Text for analysis

=== Section Start ===

Compute a geographical circle (and other shapes) in geographical or in projected coordinates.

Args

• lonlat: - longitude, latitude (degrees). If a Mx2 matrix, returns as many segments as number of rows. Use this to compute multiple shapes at different positions. In this case output type is always a vector of GMTdatasets.

Kwargs

• radius: - The circle radius in meters (but see unit) or circumscribing circle for the other shapes
• proj or s_srs: - the given projection whose ellipsoid we move along. Can be a proj4 string or an WKT
• epsg: - Alternative way of specifying the projection [Default is WGS84]
• dataset: - If true returns a GMTdataset instead of matrix (with single shapes)

=== Section End ===

Available data
=== Section Start ===

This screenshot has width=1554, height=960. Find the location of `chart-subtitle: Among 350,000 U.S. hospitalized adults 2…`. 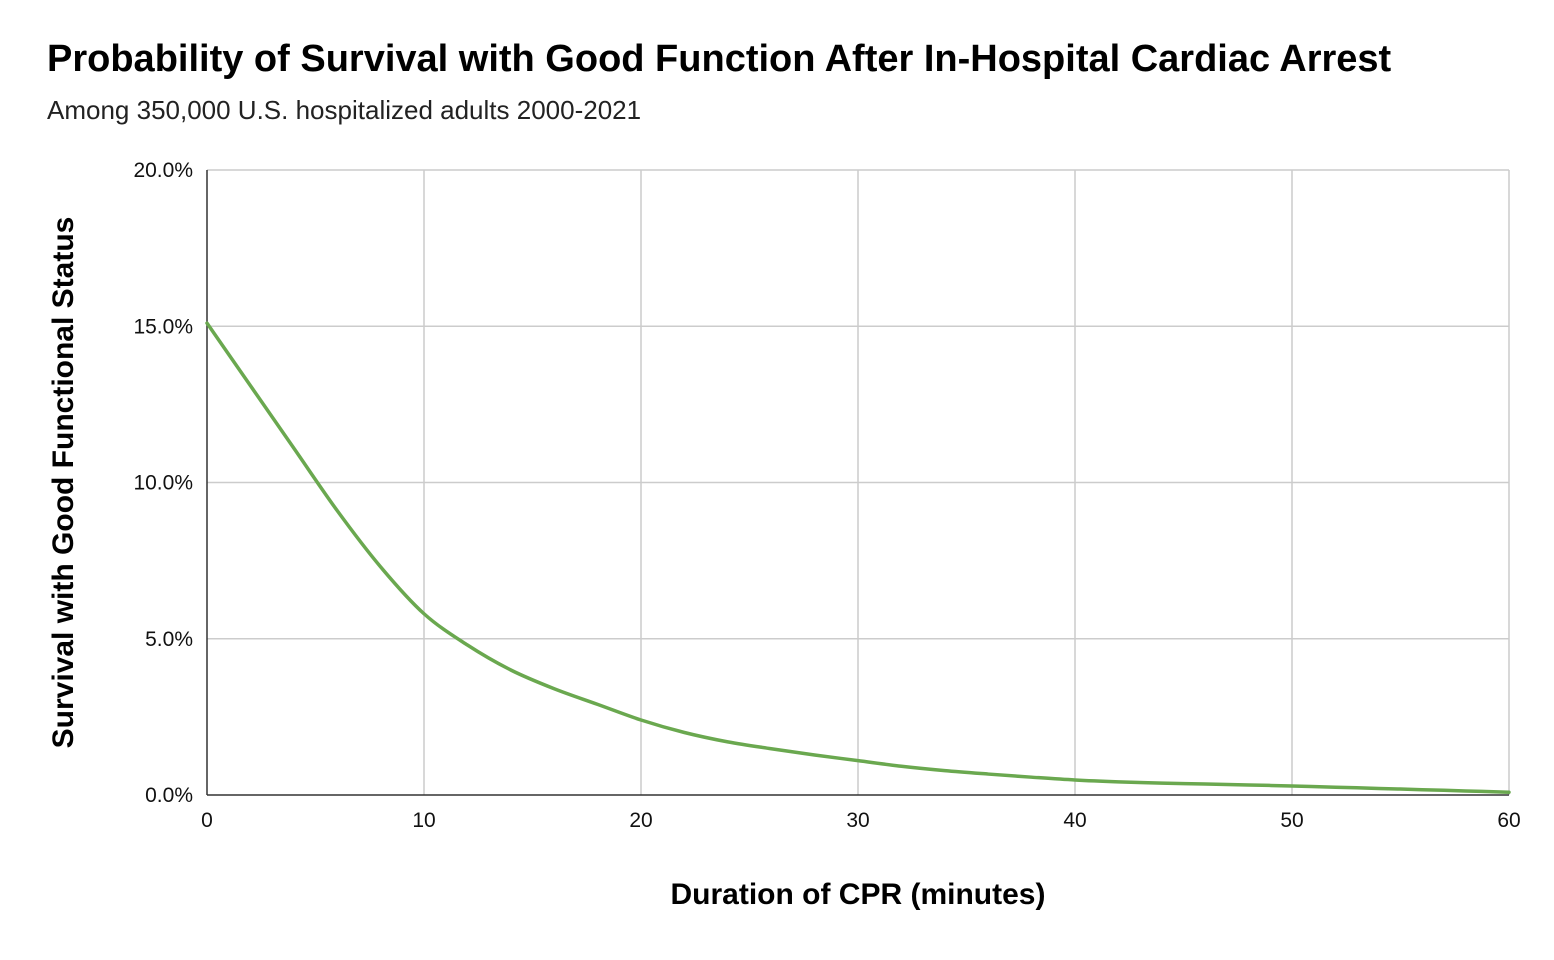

=== Section End ===

Problems to work on
1. In the geographical circle documentation, what projection is used by default when none is specified?
2. Write the next part of the geographical circle documentation, picking up right after its final entry.

Numbered answers
1. WGS84.

2.
• unit: - If radius is not in meters use one of unit=:km, or unit=:Nautical or unit=:Miles
• np: - Number of points into which the circle is descretized (Default = 120)
• shape: - Optional string/symbol with “triangle”, “square”, “pentagon” or “hexagon” (or just the first char) to compute one of those geometries instead of a circle. np is ignored in these cases.

Returns

• circ - A Mx2 matrix or GMTdataset with the circle coordinates

Example:

Compute a circle about the (0,0) point with a radius of 50 km

    c = circgeo([0. 0], radius=50, unit=:k)